Construction of human sodium-dependent dicarboxylate transporter 2 fusion protein vector and its expression in E.coli

Objective:To observe and indentify the expression of human sodium-dependent dicarboxylate transporter 2 （hSDCT2） gene in E.coli, and isolate and purify its protein product.Methods: With DNA recombinant technique, the recombinant expressive plasmide pGEX-hSDCT2 was constructed and introduced into E.coli. GST-hSDCT2 fusion protein was expressed at the induction of IPTG. After GST-hSDCT2 fusion protein was purified by GST Sepharose 4B affinity chromatography, purified fusion protein was cleaved by Factor Xa and purified by second affinity chromatography. The results were identified by sodium dodecyl sulfate-polyacrylamide gel electrophoresis（SDS-PAGE） and Western blotting assay. Results: Recombinant plasmid pGEX-hSDCT2 was successfully constructed.

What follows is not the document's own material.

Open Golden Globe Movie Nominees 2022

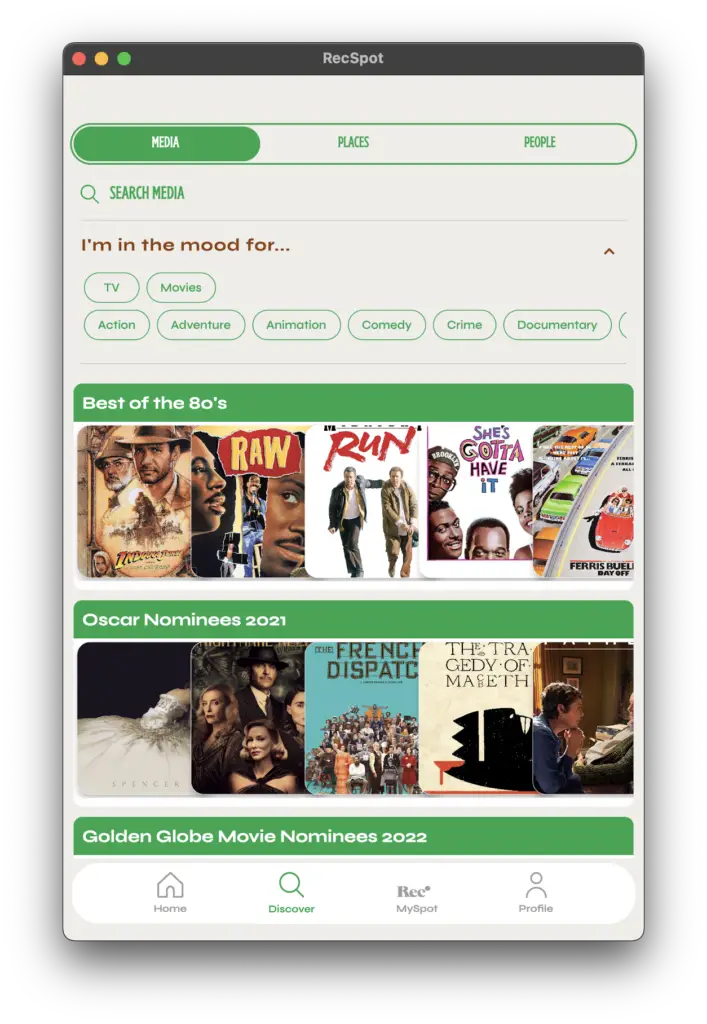pos(353,836)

The results of SDS-PAGE and Western blotting assay showed （1） GST-hSDCT2 fusion protein was expressed in E.coli cell, and was produced at a level of 25% of the total cellular protein. （2） After Factor Xa cleavage and second purification, the hSDCT2 protein was obtained. Conclusions: hSDCT2 couble be expressed in E.coli system stably.